Indie film creators enthrall NIU crowd, answer questions

By Aacia Hussain

The showing of “By Hook or By Crook,” a ground-breaking film pushing issues like gender-identity and mental illness, left viewers mesmerized Tuesday night.

The three dozen viewers gathered in Jack Arends Hall seemed intensely fascinated, openly sighing and laughing during the film’s two-hour entirety.

The movie, filmed in San Francisco, told a story of two women grappling with social taboos like gender ambiguousness and mental illness. But above the sensitive subject matter within the characters, the film successfully depicted an intense emotional journey of two friends driven by their dreams.

Despite powerful overtones, the crowd enjoyed the movie’s subtle comic punch as well.

The audience seemed to pick up on the film’s impact by staying afterward for roughly an hour-long Q&A.

Co-writers, directors and stars of the film, Silas Howard and Harry Dodge, answered both broad and personal inquiries from the audience about the film and about themselves.

“Overall, we spent about three years working on the film,” Howard said. “It was very effortful.”

Besides winning awards, the film went on to be internationally translated and can now be rented from some video stores.

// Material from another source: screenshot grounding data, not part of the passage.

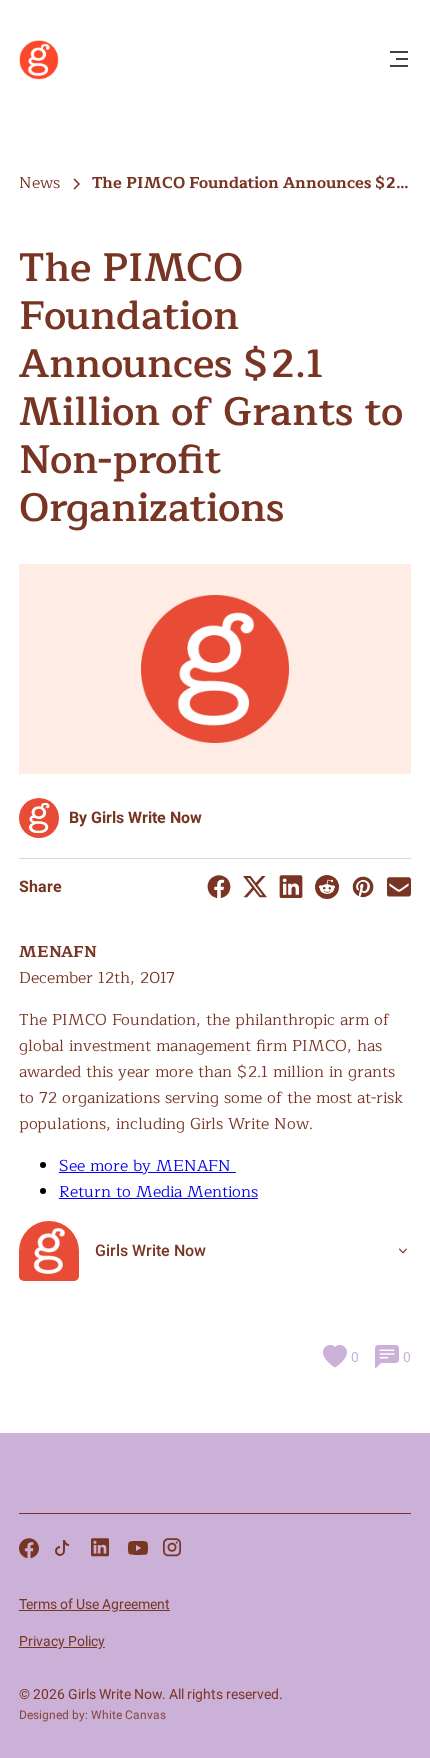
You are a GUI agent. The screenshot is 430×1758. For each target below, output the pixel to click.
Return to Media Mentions (158, 1192)
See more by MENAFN (147, 1166)
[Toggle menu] (399, 60)
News (39, 183)
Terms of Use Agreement (94, 1604)
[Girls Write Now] (39, 75)
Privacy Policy (62, 1641)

The film has since been picked up by Wolfe Video and can be ordered on the Web site www.steakhaus.com. The film also can be frequently viewed on the Sundance Channel.

“The process of making the film was very humbling,” Dodge said.

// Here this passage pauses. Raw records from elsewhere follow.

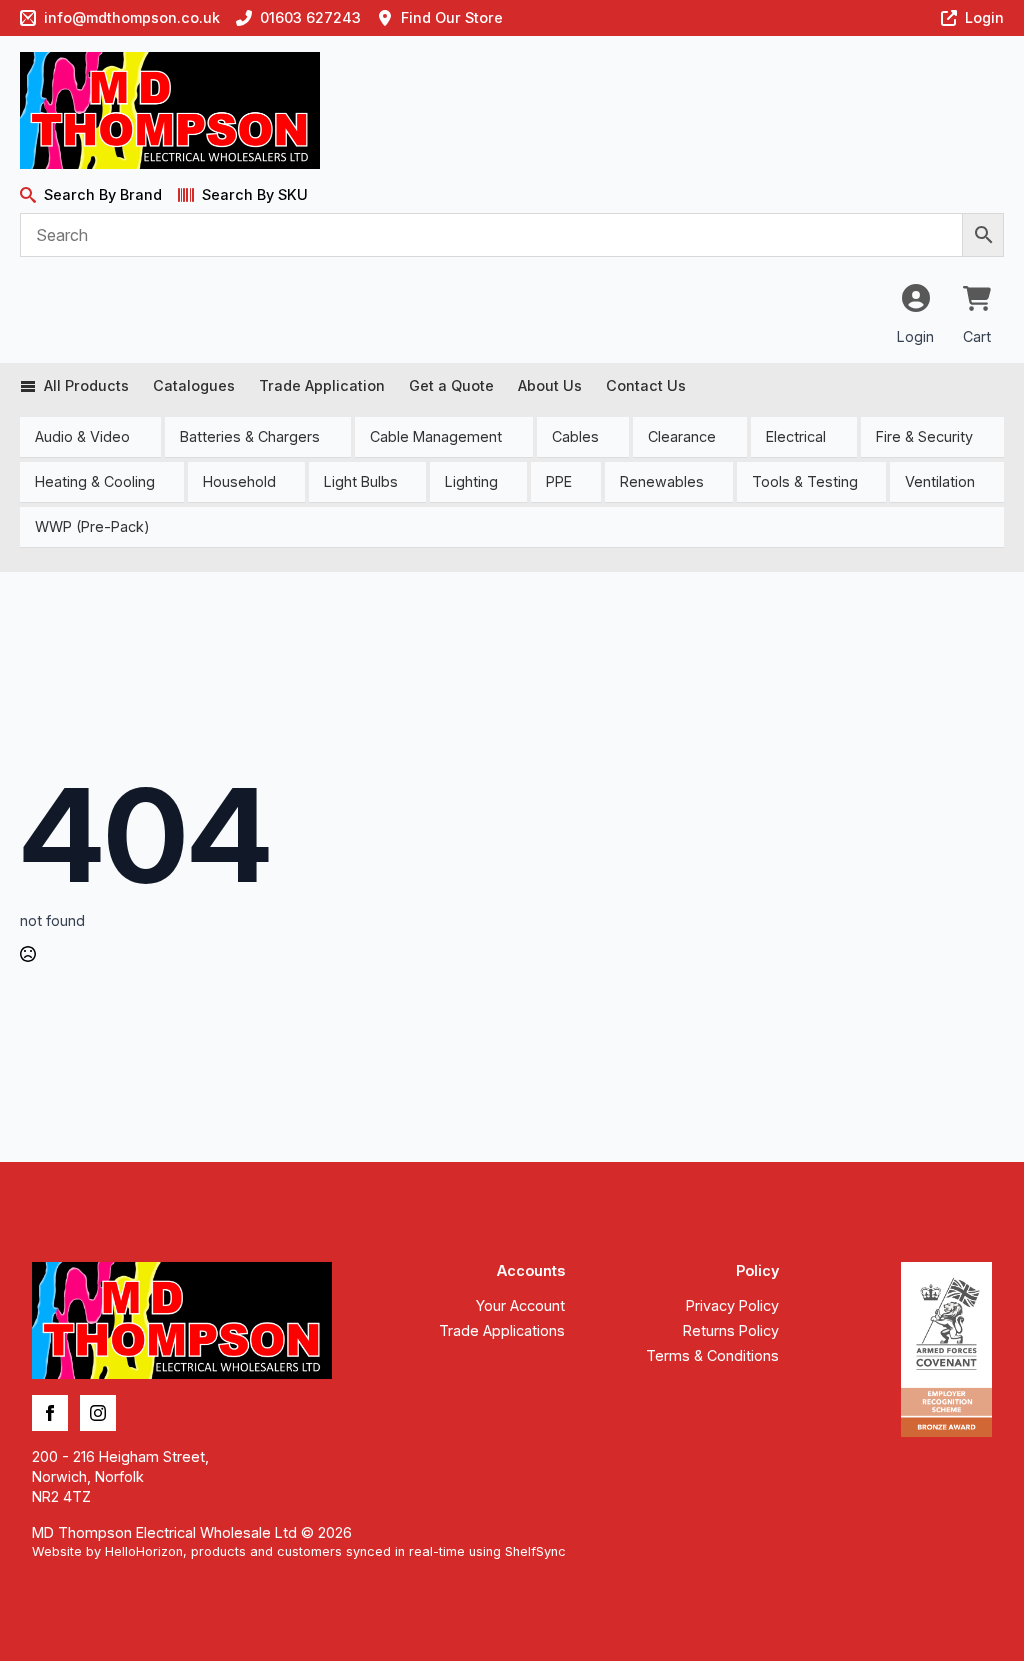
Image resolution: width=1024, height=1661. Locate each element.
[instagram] (98, 1413)
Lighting (471, 481)
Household (239, 481)
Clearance (682, 436)
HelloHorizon (144, 1551)
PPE (559, 481)
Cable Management (436, 436)
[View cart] (977, 300)
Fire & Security (924, 436)
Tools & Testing (805, 481)
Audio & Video (82, 436)
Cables (575, 436)
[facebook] (50, 1413)
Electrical (796, 436)
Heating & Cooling (95, 481)
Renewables (662, 481)
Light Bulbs (361, 481)
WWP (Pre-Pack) (92, 526)
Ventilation (940, 481)
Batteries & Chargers (250, 436)
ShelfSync (535, 1551)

Initially, the movie was merely a dream of the two women on a modest budget.

“We began with about $40,000,” Dodge said.

The movie was the first that either of the two had ever made. Some of the audience members wanted to know how they felt about how the gay community would feel about the film.

They had been nervous about it; they didn’t know how the community would take to the characters, Howard said.

Dodge stressed all they wanted to do was give a voice to a community of people that were largely unnoticed by the typical Hollywood movie.

“We wanted to represent the unrepresented,” Dodge said.

Some audience members asked about the time setting of the film; the year it was intended to take place was somewhat in question. Although it seemed modern in its issues and dialogue, none of the vehicles were over the ’70s era, and much of the furniture and telephones were nostalgic.

“We made a timelessness in the setting deliberately,” Dodge said.

The event closed with final questions and a meet-and-greet with Howard and Dodge.